El que registró el dominio se llama Yurii Federko y la información de contacto que dió es en Ucrania. Su correo es protonmail (o sea que nadie lo puede rastrear) y el teléfono ni me molesto en revisarlo, porque quién habla por telefono en pleno siglo 21?

No hay manera de saber si el dueño del dominio (y muy probablemente del sitio, hospedado en Holanda) es el mismo que mandó el correo. Pero sí es evidente que para nada bueno lo están usando. Lo registraron hace muy poco (19 de mayo) y solo por un año. Si tratan de entrar normal al sitio web registrado, no funciona. Solo si entran usando la información que está en el archivo, el servidor responde.

Listo pues, es hora de probar la dirección que sale en el archivo maligno. Tomando todas las precauciones del caso, abrí la dirección directa.

El servidor me respondió, pero para decirme que no había nada. Una de dos, o ya borraron el contenido maligno (cosa que dudo) o el servidor identifica que no es una conexión con el archivo con virus y simplemente se me hace el sueco (lo más probable).

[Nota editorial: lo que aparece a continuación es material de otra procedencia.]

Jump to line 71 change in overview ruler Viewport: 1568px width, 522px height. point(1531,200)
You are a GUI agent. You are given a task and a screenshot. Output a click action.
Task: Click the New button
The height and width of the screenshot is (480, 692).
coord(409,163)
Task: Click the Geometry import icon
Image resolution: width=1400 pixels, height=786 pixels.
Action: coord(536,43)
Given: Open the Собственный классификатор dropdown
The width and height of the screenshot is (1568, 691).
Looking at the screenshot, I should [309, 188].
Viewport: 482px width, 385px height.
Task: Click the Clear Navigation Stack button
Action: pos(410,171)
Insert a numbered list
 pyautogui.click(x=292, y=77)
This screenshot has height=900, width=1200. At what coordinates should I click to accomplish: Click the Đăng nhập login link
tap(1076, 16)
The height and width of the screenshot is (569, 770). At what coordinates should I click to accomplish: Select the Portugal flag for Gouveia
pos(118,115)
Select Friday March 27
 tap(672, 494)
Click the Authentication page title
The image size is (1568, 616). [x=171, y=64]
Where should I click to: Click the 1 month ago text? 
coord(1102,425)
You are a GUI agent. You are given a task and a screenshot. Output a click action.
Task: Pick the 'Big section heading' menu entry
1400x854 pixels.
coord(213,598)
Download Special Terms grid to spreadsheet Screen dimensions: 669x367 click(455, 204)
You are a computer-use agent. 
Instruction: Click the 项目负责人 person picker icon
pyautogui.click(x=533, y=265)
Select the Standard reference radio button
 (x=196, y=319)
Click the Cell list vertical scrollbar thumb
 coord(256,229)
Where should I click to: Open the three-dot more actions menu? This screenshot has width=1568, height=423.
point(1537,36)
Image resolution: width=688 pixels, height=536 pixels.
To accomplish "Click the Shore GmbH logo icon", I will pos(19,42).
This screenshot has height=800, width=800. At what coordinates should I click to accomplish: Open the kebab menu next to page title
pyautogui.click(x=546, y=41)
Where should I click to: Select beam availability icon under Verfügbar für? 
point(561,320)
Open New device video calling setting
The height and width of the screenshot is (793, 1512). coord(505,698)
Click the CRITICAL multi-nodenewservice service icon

Probé ver si en ese mismo servidor habían más sitios (con dominios diferentes) y no parece haber nada más. Bueno, hasta aquí llegamos, pues lo único que queda es infectarnos intencionalmente y tampoco soy de UNEN para hacer semejante caballada.

Conclusión

En resumen, esto fue lo que descubrimos:

  • En efecto, se trata de un intento de hacer hack.
  • Por el asunto del correo, el remitente y a quién se lo enviaron, es evidente que el objetivo de esta «campaña dirigida» son los nicas azul y blanco que Daniel «El Masacrador de niños» Ortega ve como enemigos.
  • Por todas las referencias a esa parte del mundo, es evidente que están recibiendo ayuda de alguien que habla ruso, y que probablemente esté en Rusia o Ucrania.

En el gran espectro de las cosas, este es un intento bastante burdo de hack. Un archivo de Word, con un malware de hace 4 años, no es lo que los rusos acostumbran a usar para conseguir información. Me late que los sapitos contrataron a alguien baratito baratito o bien, fueron a un curso y están poniendo en practica lo poco que aprendieron.

En Virustotal ya hay un reporte más extenso (y técnico) donde confirma todo lo que descubrí y hasta tiene muestras del archivo que descarga el virus (si ejecutan el documento de Word). De haber sabido me hubiera esperado y solo hubiera hecho copy/paste.